La gamification stimola il comportamento attivo dei dipendenti e può aumentare la produttività del 50%
Secondo un recente studio condotto da Finances Online, l’utilizzo della gamification nelle strategie aziendali porta il 60% dei dipendenti a sentirsi più coinvolto all’interno dell’azienda. Lo studio riporta inoltre che questa proattività si traduce in un aumento della produttività del 50%. Non bisogna però cadere nell’errore di confondere il processo di gamification con quello classico dei bonus sulle vendite effettuate. Le startegie di gamification infatti mirano si ad una produttività maggiore, ma lo fanno solo per mezzo di precise attività percepite come ludiche. La grande differenza consiste infatti nello spirto con cui il dipendente (o l’utente) si presta al “gioco”.
Nel caso dei bonus sulle vendite (o sui contratti “chiusi”) infatti il dipendente è guidato dall’unico scopo di ottenere un compenso economico, generando spesso una competitività non sempre sana all’interno dell’azienda. La gamification consiste invece in attività ludiche, che favoriscono un ambiente di lavoro sereno, in cui è il gioco a favorire la produttività. Per riuscirci le attività di gamification sul lavoro devono essere necessariamente essere percepite in modo positivo da coloro che vi prendono parte.
Il caso Oliver James: gamification nel recruiting e nei colloqui di lavoro
Un esempio ancor più virtuoso di gamification è quello portato avanti da Oliver James, celebre società di recruiting che opera su scala globale.

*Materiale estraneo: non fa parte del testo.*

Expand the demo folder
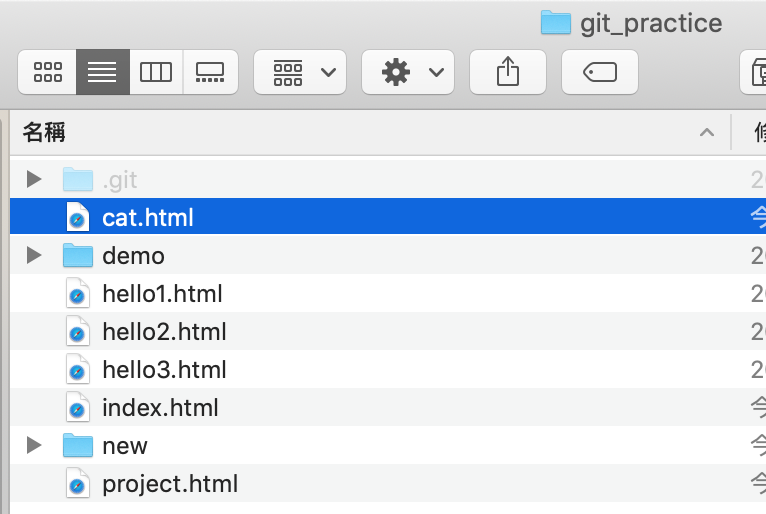This screenshot has height=514, width=766. (35, 256)
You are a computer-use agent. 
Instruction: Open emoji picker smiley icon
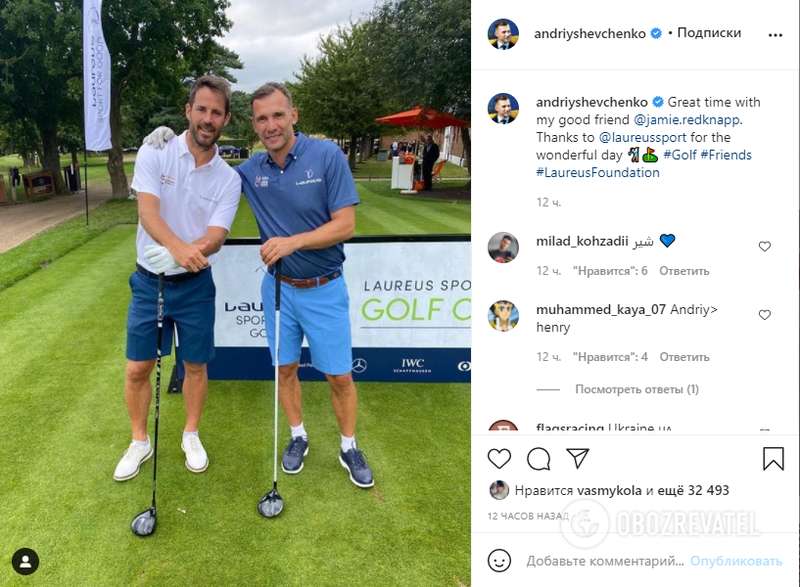pos(499,560)
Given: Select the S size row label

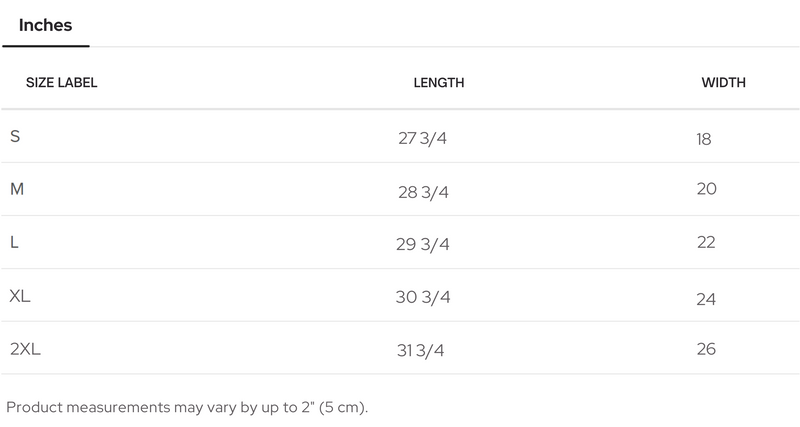Looking at the screenshot, I should click(15, 136).
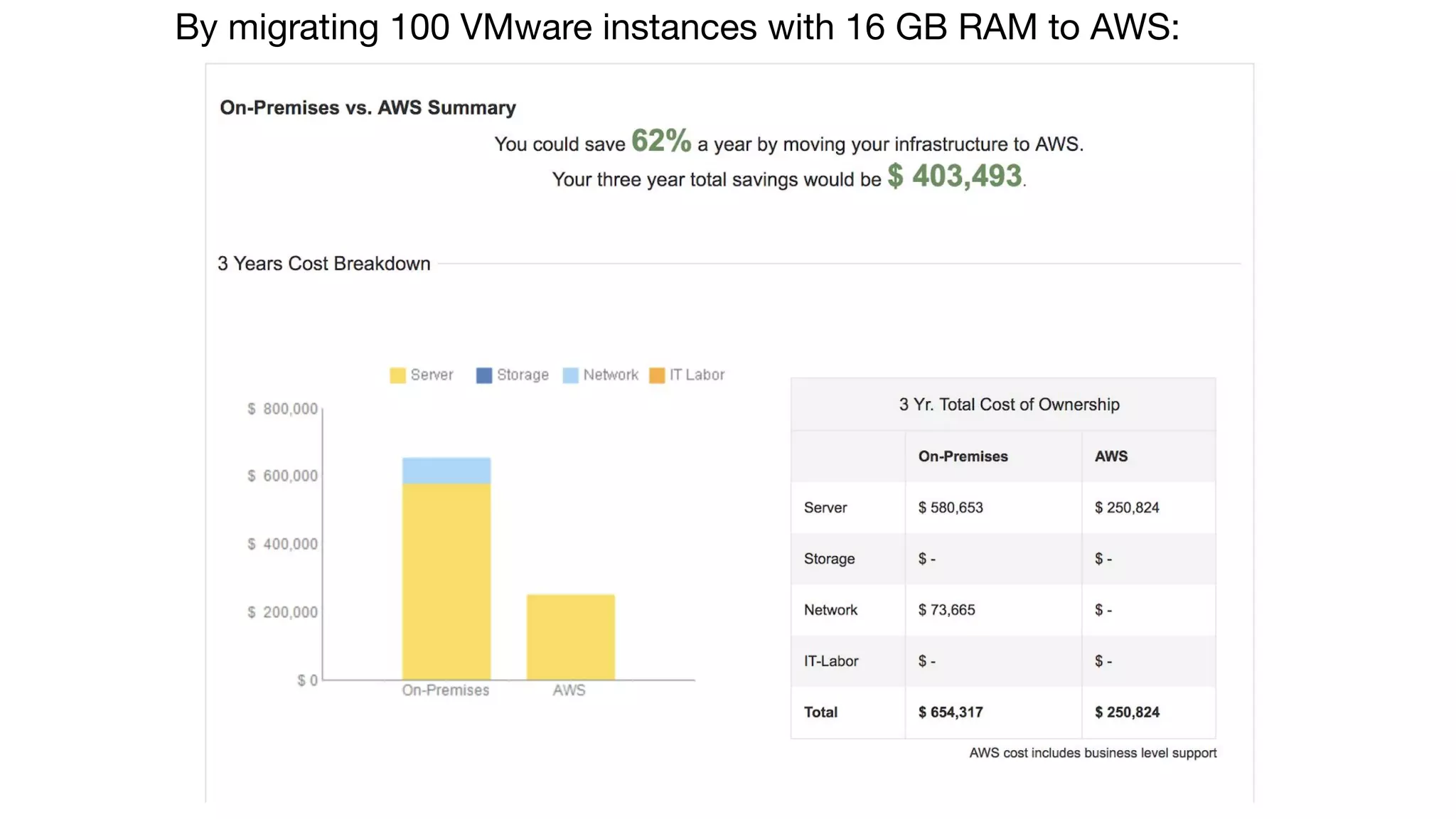Click the yellow Server legend swatch
This screenshot has width=1456, height=819.
397,375
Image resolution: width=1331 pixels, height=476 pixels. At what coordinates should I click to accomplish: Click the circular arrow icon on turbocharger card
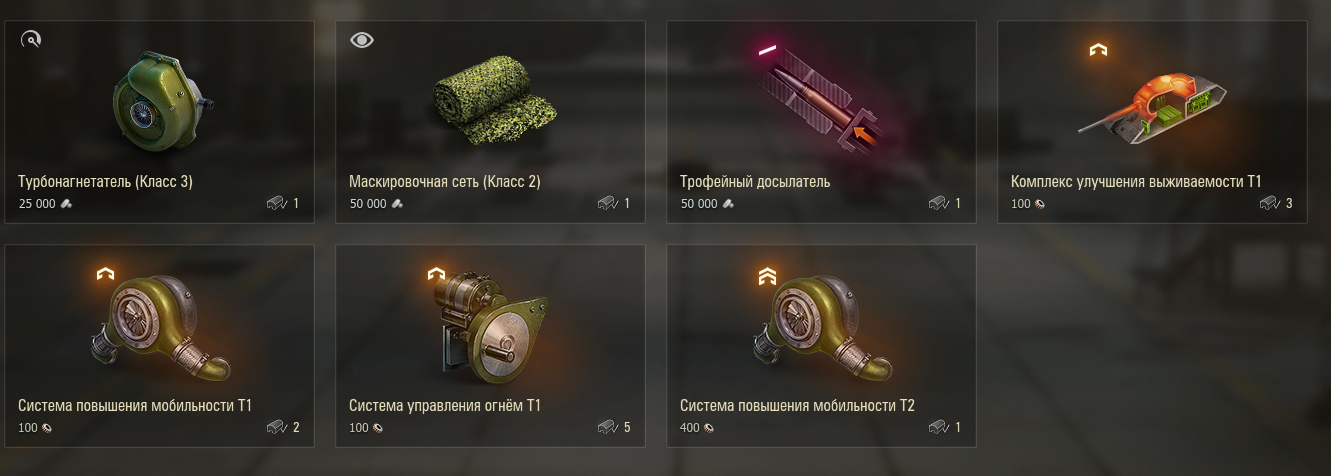click(31, 40)
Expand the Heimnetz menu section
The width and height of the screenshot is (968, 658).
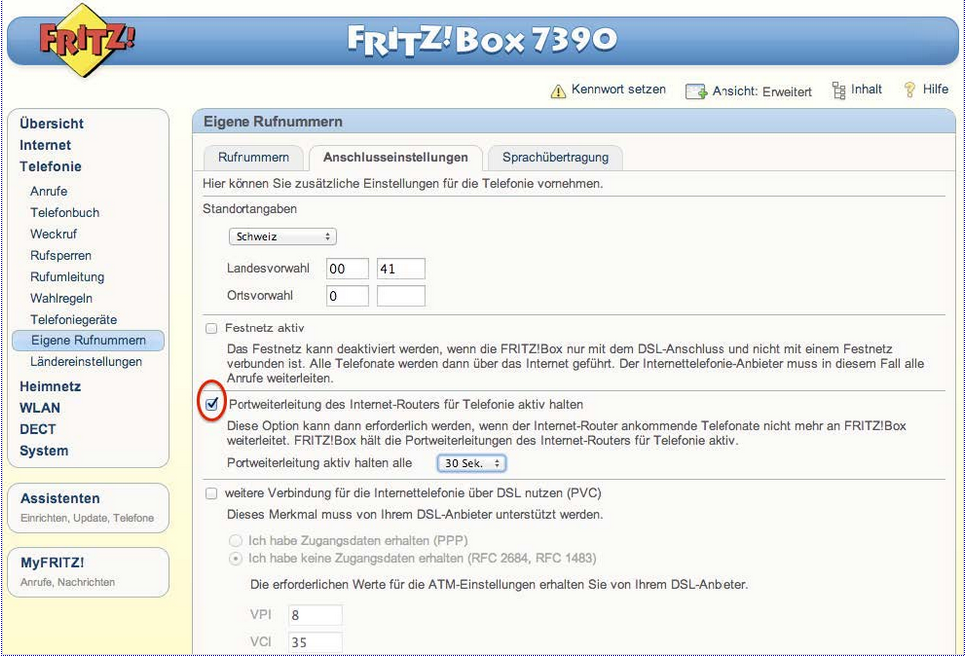[50, 386]
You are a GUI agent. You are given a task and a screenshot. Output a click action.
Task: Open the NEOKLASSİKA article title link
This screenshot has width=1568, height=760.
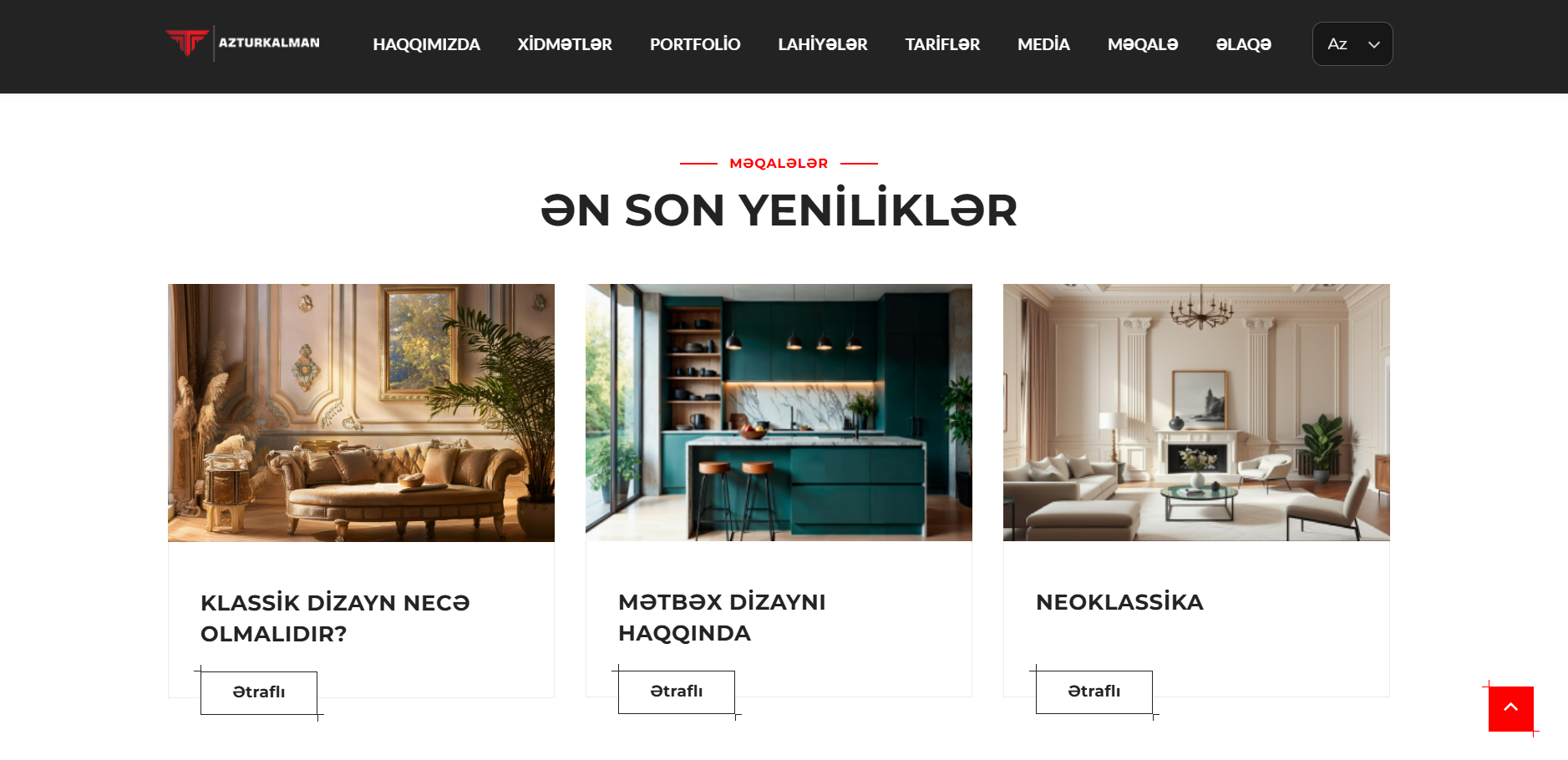point(1119,602)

Dall’inizio del 2022 l’azienda ha adottato una serie di giochi per mettere alla prova i candidati in fase di colloquio di lavoro. Una soluzione che si è rivelata subito efficace sia dal punto di vista dei tempi di selezione (ridotti del 30%) che di attrattività aziendale (aumentata del 20%).
Ma non è solo una questione di convenienza economica: i colloqui gamificati permettono al recruiter di valutare più facilmente i candidati. Il gioco permette infatti di mettere alla prova sia le skill dell’esaminato, sia il suo comportamento all’interno di un gruppo di lavoro. Inoltre i giochi sono realizzati su misura per le varie aziende, rispecchiando i valori delle singole società che si rivolgono a Oliver Hames per la ricerca di personale.
“Per ogni singola selezione creiamo un contesto di gioco preciso – spiega Edoardo Caselle, responsabile progetti speciali di Oliver James – attraverso l’utilizzo di questionari e di giochi logici ed enigmi iper-tecnici e su tematiche altamente specialistiche. Questi vanno risolti in pieno stile gaming, singolarmente o in gruppo. Per esempio per selezionare un IT Developer verrà creato un gioco sulle competenze di coding, sulla conoscenza dei framework principali o sulla review di specifiche stringhe di codice”. Si tratta insomma di riscrivere le regole del gioco dei colloqui di lavoro. Addio quindi alle domande standard del tipo “qual è il tuo maggior pregio?”.
“Ad oggi applichiamo questa tipologia sperimentale di approccio al colloquio nel 25% dei casi – conclude Edoardo Caselle – ma considerati i riscontri positivi che stiamo avendo, pensiamo di adottarlo in gran parte dei nostri progetti specialistici”.